かつてイギリス軍は、第二次世界大戦中にドイツ軍の使っているコードや暗号を解読するべく暗号解読能力のある人を探し出すために、クロスワードやパズルを使った思考試験を導入していたそうです。現代社会においてはサイバー犯罪を未然に防いだり実際の攻撃に対処したりするための「サイバーセキュリティ」にふさわしい能力の持ち主を探し出す頭脳テストとして暗号解読問題が採用されています。
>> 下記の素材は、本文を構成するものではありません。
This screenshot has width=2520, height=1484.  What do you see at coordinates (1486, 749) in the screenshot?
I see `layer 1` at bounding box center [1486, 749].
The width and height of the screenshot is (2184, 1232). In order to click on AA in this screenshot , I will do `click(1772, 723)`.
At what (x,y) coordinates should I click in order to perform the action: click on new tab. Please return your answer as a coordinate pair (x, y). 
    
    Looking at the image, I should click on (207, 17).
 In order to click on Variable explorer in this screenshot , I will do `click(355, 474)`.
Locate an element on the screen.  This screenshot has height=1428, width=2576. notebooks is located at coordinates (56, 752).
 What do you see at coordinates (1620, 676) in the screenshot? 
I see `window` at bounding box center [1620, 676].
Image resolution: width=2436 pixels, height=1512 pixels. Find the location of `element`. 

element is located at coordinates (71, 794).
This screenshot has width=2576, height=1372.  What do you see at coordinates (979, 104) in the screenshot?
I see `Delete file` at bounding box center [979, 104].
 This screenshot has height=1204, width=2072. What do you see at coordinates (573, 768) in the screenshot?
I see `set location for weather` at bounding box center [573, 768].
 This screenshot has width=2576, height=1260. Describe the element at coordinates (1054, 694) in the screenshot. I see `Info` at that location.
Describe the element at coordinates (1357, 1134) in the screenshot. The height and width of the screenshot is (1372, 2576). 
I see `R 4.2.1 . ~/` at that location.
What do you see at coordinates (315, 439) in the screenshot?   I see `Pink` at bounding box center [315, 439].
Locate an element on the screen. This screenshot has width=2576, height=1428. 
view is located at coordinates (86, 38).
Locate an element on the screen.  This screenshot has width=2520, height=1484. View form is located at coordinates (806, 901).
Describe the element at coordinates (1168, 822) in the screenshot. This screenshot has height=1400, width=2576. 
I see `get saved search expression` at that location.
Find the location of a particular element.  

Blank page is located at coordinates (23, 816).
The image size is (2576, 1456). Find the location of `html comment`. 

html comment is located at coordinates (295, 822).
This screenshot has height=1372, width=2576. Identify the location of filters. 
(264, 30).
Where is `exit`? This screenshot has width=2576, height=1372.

Do you have the brains for cybersecurity? - BBC News
http://www.bbc.com/news/technology-34312697

サイバー攻撃に対処できるサイバーセキュリティを育成することは、世界各国の大きな課題となっています。イギリスではサイバーセキュリティの素養があるかどうかを見分けるための全国的な頭脳テストCyber Security Challengeが活用されています。サイバーセキュリティにふさわしい頭脳を持っているかどうかは以下の6つのテストを解けるかどうかで分かります。

◆チャレンジ1
下のコード表を用いて問題を解く、という暗号解読文が最初の課題です。


問題(Question)は3問で、すべて3択(Multiple choice)から答えるスタイル。例えば、コード表を使って第1問を置き換えると、「Where was the centre of 『CODEBREAKING』during 『WW2』?(第二次世界大戦中にコード破りの中心はどこにあったか?)」となるので、正解は「Bletchley」、という感じで解いていけばOK。


◆チャレンジ2
次の問題は「5 8 1 14 14 0 2 2 8 18 4 16 20 4 13 2 4」という文字列から有名な数学のコード名を読み解くというもの。数字の下にあるひまわりにとまったハチの画像がヒントとして与えられています。


◆チャレンジ3
ジュリアス・シーザーでも軍に秘密のメッセージを送るのに暗号文が使われている通り、ローマ帝国の時代にも暗号解読は盛んに行われていたとのこと。下の「X S K L V V O H H Y L H V」という暗号文の中に、カエサルが軍隊を隠した場所が隠されています。


◆チャレンジ4
チャレンジ4の暗号文はこんな感じ。文字や数字ではない記号で書かれており、暗号の解読作業はさらにトリッキーになります。解読に成功すれば、暗号解読のテクニックとしても有名な人名が現れるそうです。


◆チャレンジ5
チャレンジ5は以下の通り、多数の数字からなる文章を解読せよという問題。解読できると質問文が現れるので、それに回答できれば問題クリアとなります。


この画像がヒント。化学の周期表のように見えます。


◆チャレンジ6
最終問題は3つのパズルを解いて、有名な作品の引用を探すというもの。各パズルは独立した問題だそうです。


サイバーセキュリティの仕事には、起こっているトラブルを解決するための知識が不完全な中で最適な解を見つけ出すことができる能力が求められているため、暗号を解読できる能力の高い人がサイバーセキュリティ職に適しているとのこと。これら6つの問題の解答は、BBC Newsで2016年3月末に発表される予定となっています。